Por fim, e não menos importante, livros impressos são vetores dos processos sociais ao longo do tempo, movimentam ações, afirmações, símbolos, valores sociais e políticos muito precisos e concretos.
Livros ou a sua simples redação, quando não publicado ou editado, despertam o desejo e a prática da censura, da fogueira, da prisão, da agressão física e simbólica contra autores e autoras, leitores e leitoras, professores e estudantes, livrarias e bibliotecas, gráficas e editoras. Livros são palavras vivas e, por isso mesmo, migram com desenvoltura para a música, o teatro, o cinema, a televisão, o facebook, o podcast, o Tik Tok entre outros suportes de tecnologia da informação e da comunicação digital.
A presença do livro impresso em coleções, antiquários, bibliotecas, museus, instituições públicas e privadas, ergue materialidades próprias a edifícios, ambientes, mobiliário, instrumentos de escrita, edição, impressão e leitura, estratégias e técnicas de promoção da cultura letrada, em gabinetes e clubes de leitura, contação de histórias, feiras e lançamentos de livros, encontros, entrevistas e diálogos com autores e autoras, boletins periódicos, abrindo-se para outros tantos universos, como o infantil, feminino, étnico, LGBTQIA+, fantástico, religioso.
Espaços dos e para os livros, de e para as pessoas que giram em torno deles, convertem-se em núcleos de memória da multiplicidade de formas que o mundo dos livros assume em cada época, nação e sociedade. São pontos de partida para pesquisas de novas formas e experiências sensoriais, criadoras, imaginativas, lúdicas. Bibliotecas, suas estantes e acervos, seus equipamentos e profissionais, seus frequentadores e os curiosos, entram em interações contínuas, incessantes e infinitas.

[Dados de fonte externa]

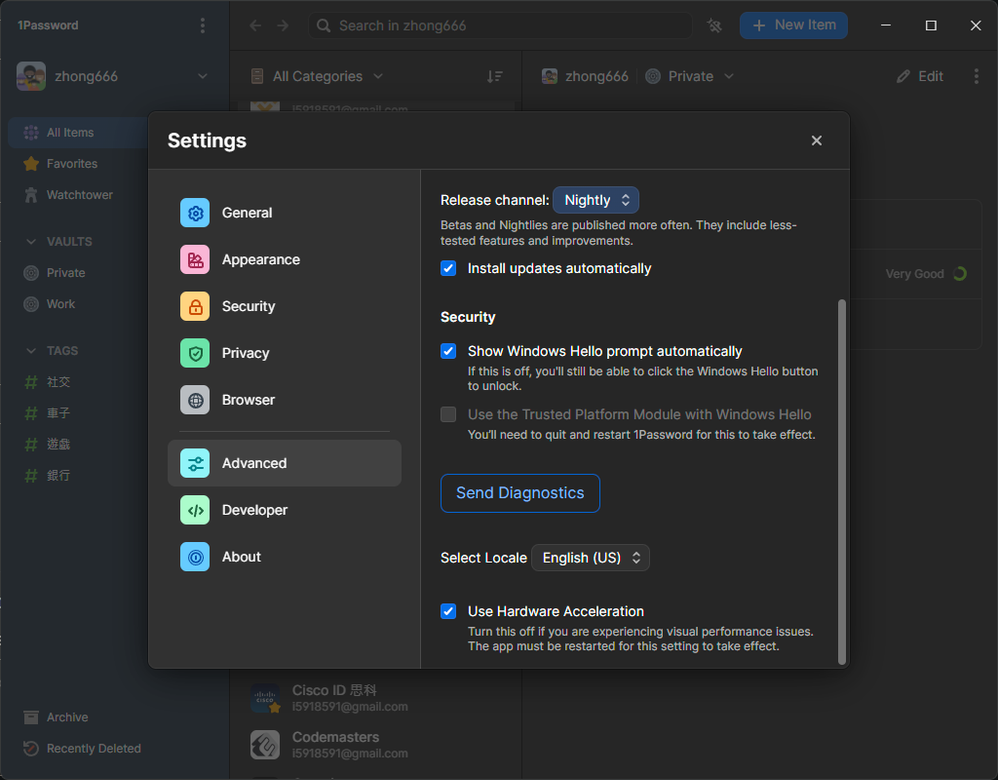The image size is (998, 780).
Task: Toggle Use Hardware Acceleration checkbox
Action: 448,611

O mundo do papel está acabando? Podemos descartar o livro impresso, consumi-lo e despedaçá-lo, instantaneamente, deixar de adquiri-los, de escrevê-los, de guardá-los? A ninguém mais será dada a oportunidade de lê-los e de relê-los, no futuro próximo ou distante? Há muitos livros sem leitores, o livro impresso tornou-se objeto de museu, deverá aguardar a próxima onda vintage ou retrô, será o disco de vinil do futuro?

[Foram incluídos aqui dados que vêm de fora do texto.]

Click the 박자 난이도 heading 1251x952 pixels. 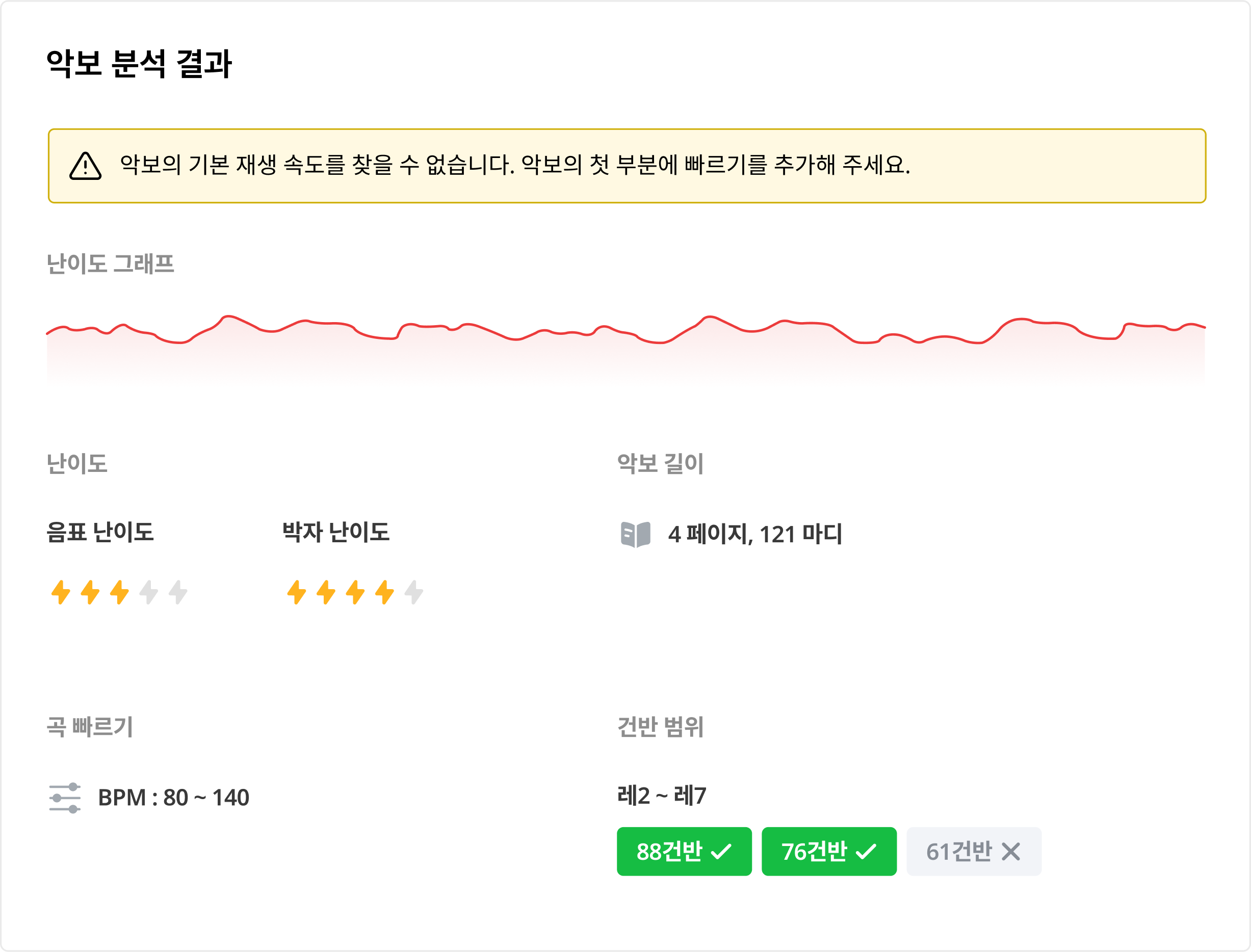pos(335,532)
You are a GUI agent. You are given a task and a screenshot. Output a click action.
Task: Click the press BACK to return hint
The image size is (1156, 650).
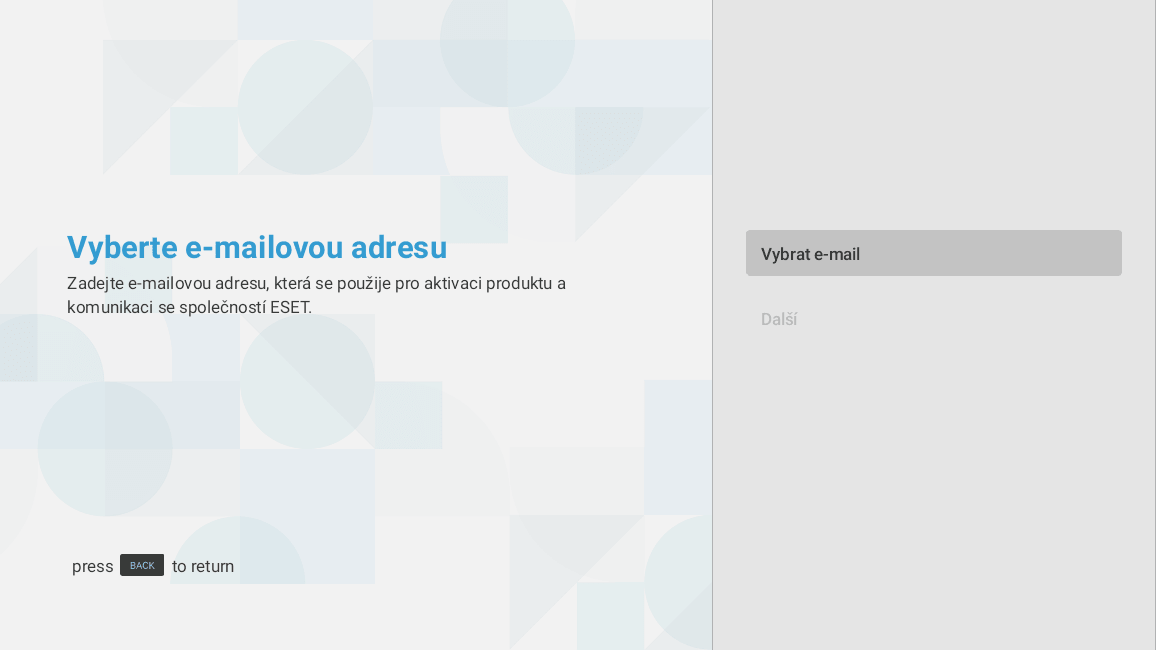[152, 566]
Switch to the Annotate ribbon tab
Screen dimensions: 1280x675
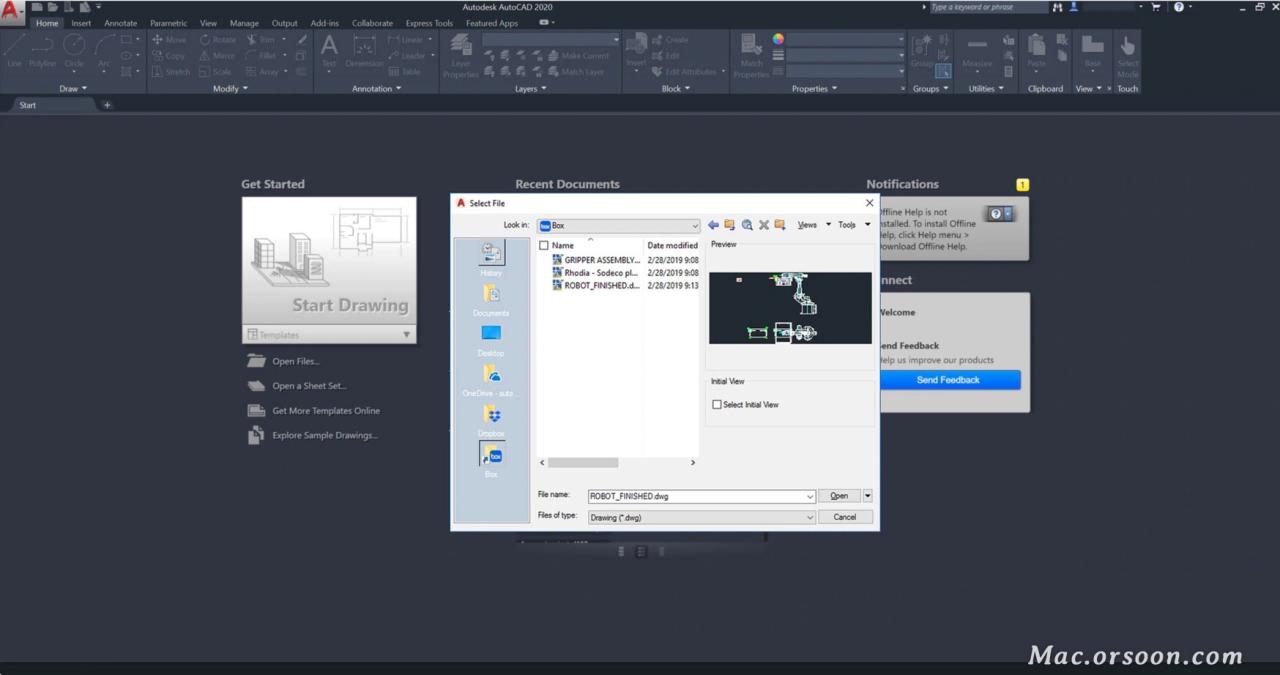click(x=120, y=23)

Em bibliotecas, museus, escolas, tribunais, parlamentos, consultórios e escritórios, estantes particulares, livros e coleções de livros estão umbilicalmente associados a uma cultura republicana, a da liberdade, da partilha, da igualdade, da autonomia e da criatividade. A reforma protestante na Europa queria a Bíblia nas mãos de cada cristão e que este fosse apto para lê-la, interpretá-la e debatê-la junto com os seus irmãos de fé e de pregá-la aos infiéis.
O livro, seja impresso ou não, é sujeito e testemunho da história da cultura republicana, da vida e do bem comum partilhados sob a existência humana. A sua destruição, mutilação, abandono e desprezo são indicativos de uma cultura republicana incompleta, embrionária ou inexistente. Sejam as fogueiras que ardem pela intolerância política, ideológica e religiosa, sejam os grifos de canetas coloridas, marca-textos, rasgos, cortes, dobras, sujeira e amassados. O grau e as formas de agressão, de condenação e de rejeição aos livros impressos serão, sempre e apenas, sintomas de uma democracia sob risco e de uma cultura republicana que necessita ser ensinada, absorvida e promovida no dia a dia da sociedade brasileira, na ponta do lápis.
Paulo Henrique Martinez, é professor na Universidade Estadual Paulista (UNESP), Departamento de História da Faculdade de Ciências e Letras de Assis e membro da Comissão de Biblioteca do campus.